Debugging a crash starts with downloading the Debugging Tools for Windows package (part of the Windows SDK – note that you can do a web install of just the Debugging Tools instead of downloading and installing the entire SDK), installing it, and configuring it to point at the Microsoft symbol server so that the debugger can download the symbols for the kernel, which are required for it to be able to interpret the dump information. You do that by opening the symbol configuration dialog under the File menu and entering the symbol server URL along with the name of a directory on your system where you’d like the debugger to cache symbol files it downloads:
The next step is loading the crash dump into the debugger Open Crash Dump entry in the File menu. Where Windows saves dump files depends on what version of Windows you’re running and whether it’s a client or server edition. There’s a simple rule of thumb you can follow that will lead you to the dump file regardless, though, and that’s to first check for a file named Memory.dmp in the %SystemRoot% directory (typically C:\Windows); if you don’t find it, look in the %SystemRoot%\Minidumps directory and load the newest minidump file (assuming you want to debug the latest crash).
When you load a dump file into the debugger, the debugger uses heuristics to try and determine the cause of the crash. It points you at the suspect by printing a line that says “Probably caused by:" with the name of the driver, Windows component, or type of hardware issue. Here’s an example that correctly identifies the problematic driver responsible for the crash, myfault.sys:
In my talks, I also show you that clicking on the !analyze -v hyperlink will dump more information, including the kernel stack of the thread that was executing when the crash occurred. That’s often useful when the heuristics fail to pinpoint a cause, because you might see a reference to a third-party driver that, by being active around the site of the crash, might be the guilty party.
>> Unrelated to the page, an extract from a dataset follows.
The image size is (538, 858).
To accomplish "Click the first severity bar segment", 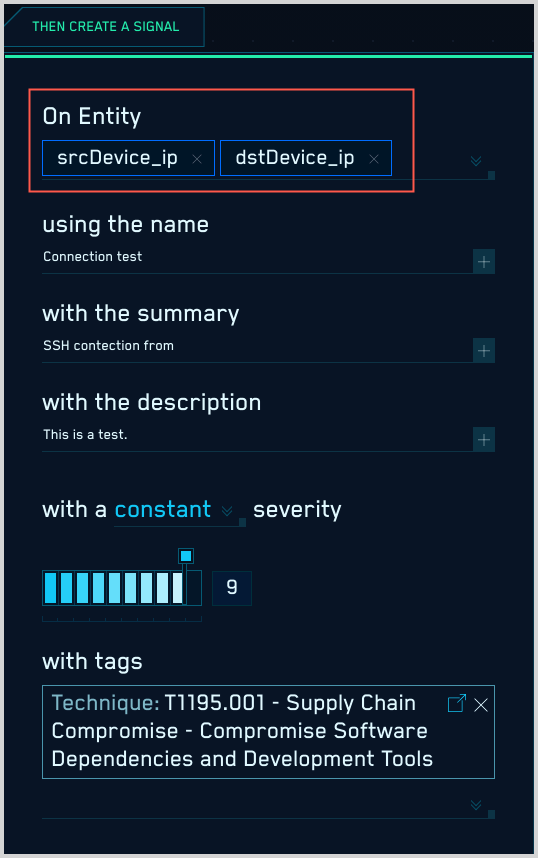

Checking for a newer version of any third-party drivers displayed in this basic analysis often leads to a fix. I documented a troubleshooting case that followed this pattern in a previous blog post, The Case of the Crashed Phone Call .
When you don’t find any clues, perform a Web search with the textual description of the crash code (reported by the !analyze -v command) and any key words that describe the machine or software you think might be involved. For example, one administrator was experiencing intermittent crashes across a Citrix server farm. He didn’t realize he could even look at a crash dump file until he saw a Case of the Unexplained presentation. After returning to his office from the conference, he opened dumps from several of the affected systems. Analysis of the dumps yielded the same generic conclusion in every case, that a driver had not released kernel memory related to remote user logons (sessions) when it was supposed to:
Hoping that a Web search might offer a hint and not having anything to lose, he entered “session_has_valid_pool_on_exit and citrix” in the browser search box. To his amazement, the very first result was a Citrix Knowledge Base fix for the exact problem he was seeing, and the article even displayed the same debugger output he was seeing:
After downloading and installing the fix, the server farm was crash-free.
In another example, an administrator saw a server crash three times within several days. Unfortunately, the analysis didn’t point at a solution, it just seemed to say that the crash occurred because some internal watchdog timer hadn’t fired within some time limit:
Like the previous case, the administrator entered the crash text into the search engine and to his relief, the very first hit announced a fix for the problem:
The server didn’t experience any more crashes subsequent to the application of the listed hotfix.
These cases show that troubleshooting is really about finding clues that lead you to a solution or a workaround, and those clues might be obvious, require a little digging, or some creativity. In the end it doesn’t matter how or where you find the clues, so long as you find a solution to your problem.